(Pixel coordinate grounding data)
· · · ·
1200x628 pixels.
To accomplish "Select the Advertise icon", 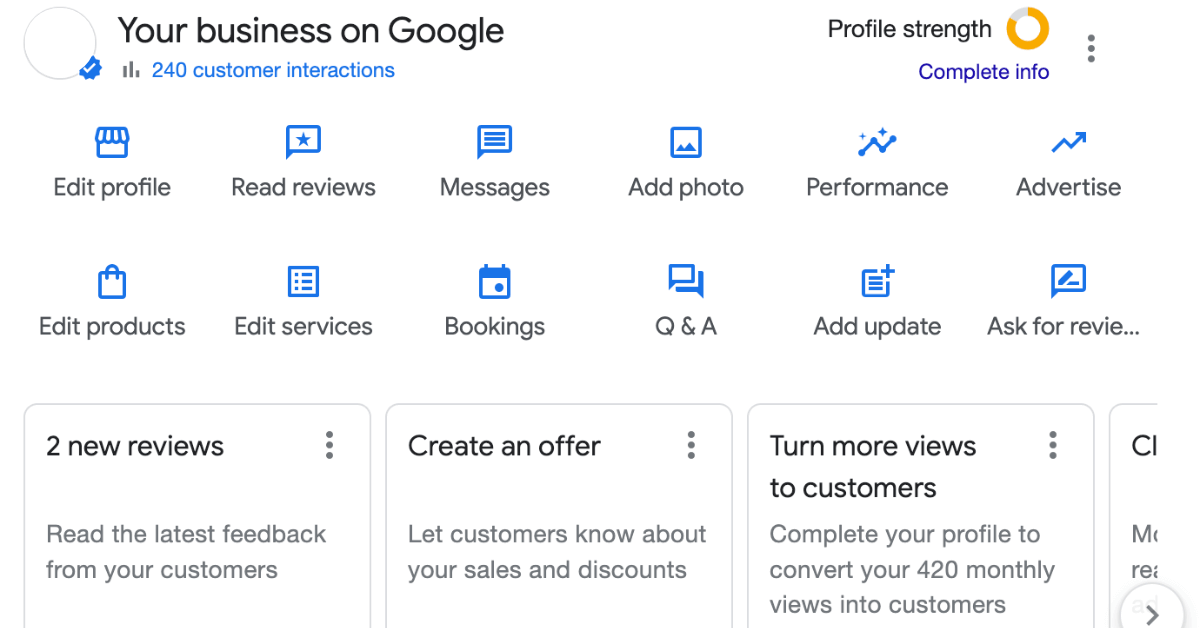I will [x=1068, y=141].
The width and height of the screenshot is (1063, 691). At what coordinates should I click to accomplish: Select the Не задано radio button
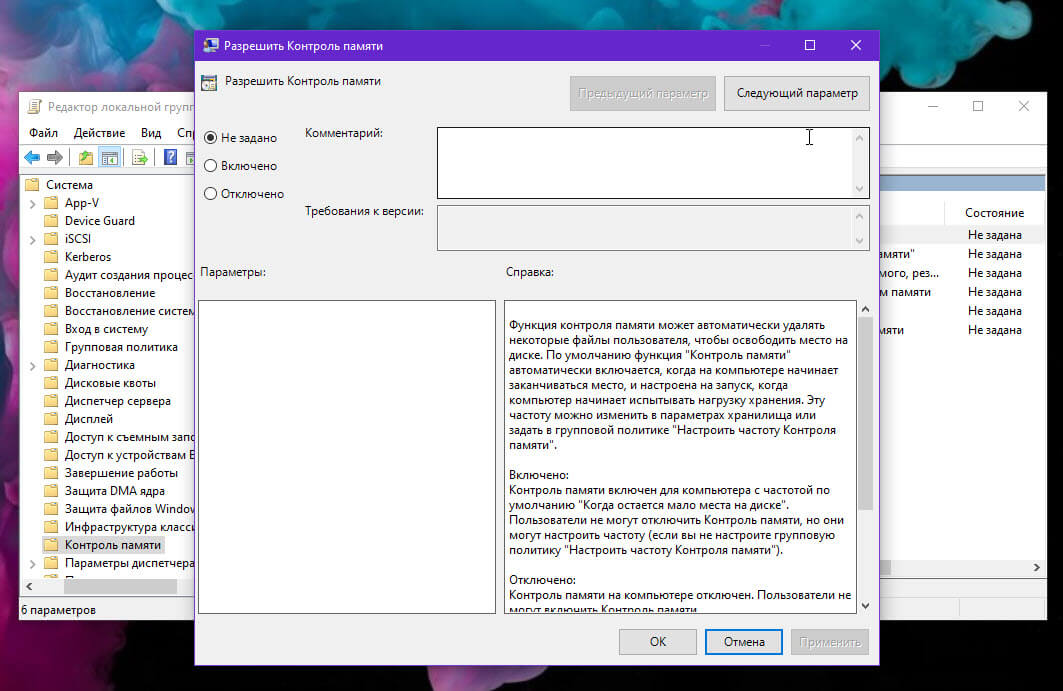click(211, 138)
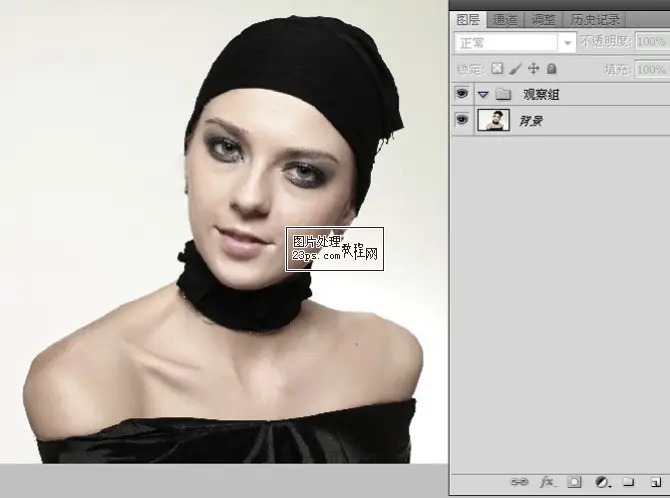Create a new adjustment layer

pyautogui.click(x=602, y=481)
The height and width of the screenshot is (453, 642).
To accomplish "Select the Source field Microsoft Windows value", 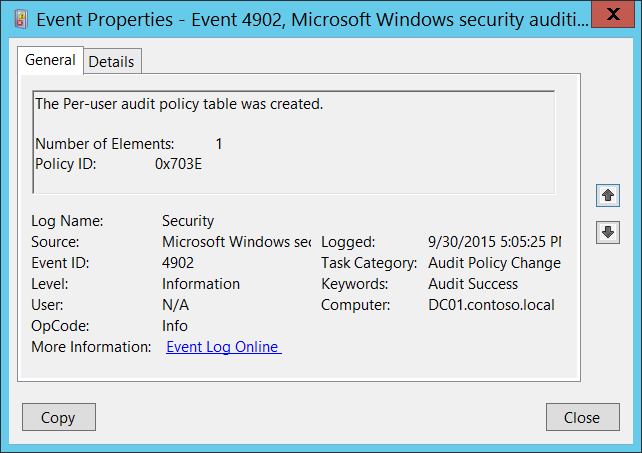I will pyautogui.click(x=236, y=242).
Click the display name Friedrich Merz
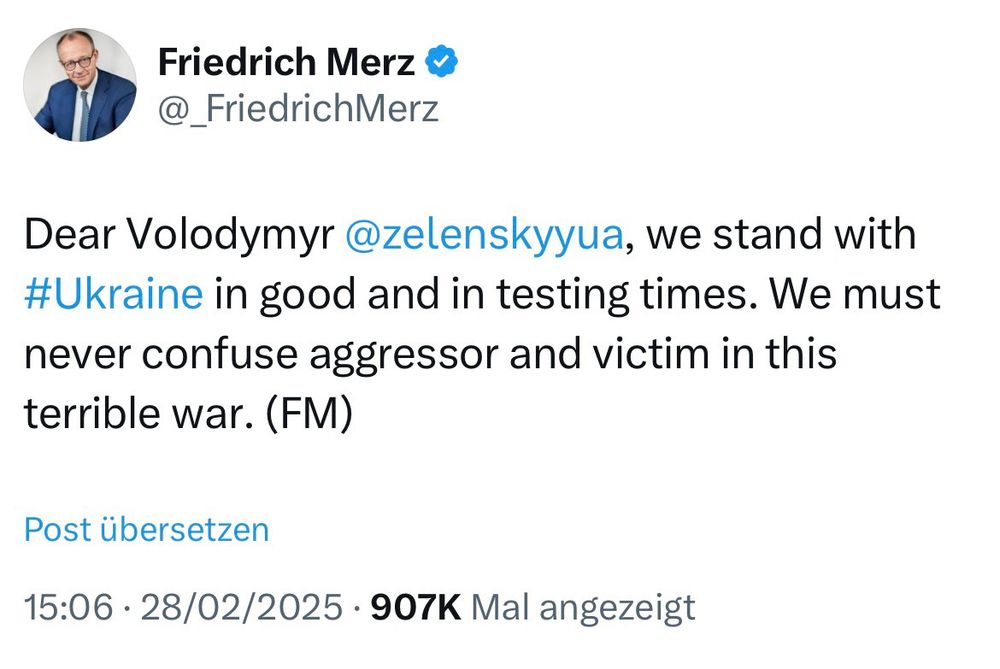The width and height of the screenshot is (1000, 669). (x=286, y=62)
· · · ·
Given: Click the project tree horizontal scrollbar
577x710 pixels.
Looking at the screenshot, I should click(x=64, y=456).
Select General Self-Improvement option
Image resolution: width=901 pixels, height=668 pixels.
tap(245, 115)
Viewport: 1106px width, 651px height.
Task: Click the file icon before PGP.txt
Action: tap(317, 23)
· · · ·
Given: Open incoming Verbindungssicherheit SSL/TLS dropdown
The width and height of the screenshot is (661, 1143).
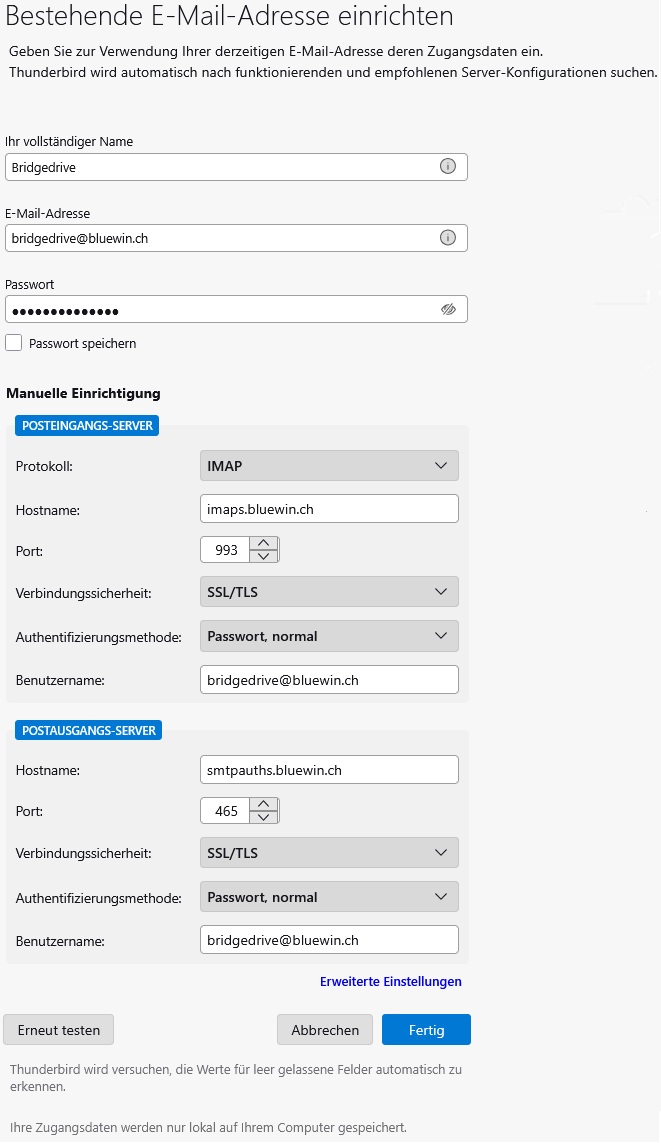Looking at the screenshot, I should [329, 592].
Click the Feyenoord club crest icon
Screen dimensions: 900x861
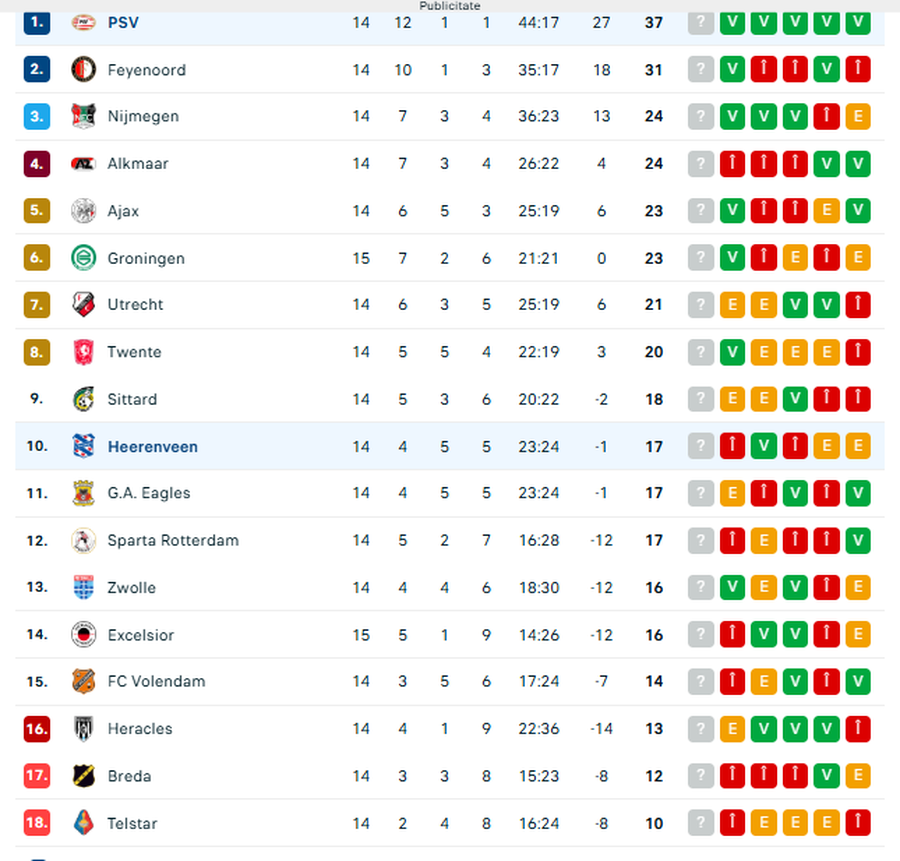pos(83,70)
· · · ·
* [What to work on] Pictures aside, return exactly the lines from the data above, starting at the line that has "The width and height of the screenshot is (1063, 691)." and ending at the line that has "The height and", both included.

* [Exercise solution]
The width and height of the screenshot is (1063, 691). At what coordinates should I click to accomplish: Select the Не задано radio button
click(211, 138)
Create a new adjustment layer

pyautogui.click(x=602, y=481)
The height and width of the screenshot is (453, 642).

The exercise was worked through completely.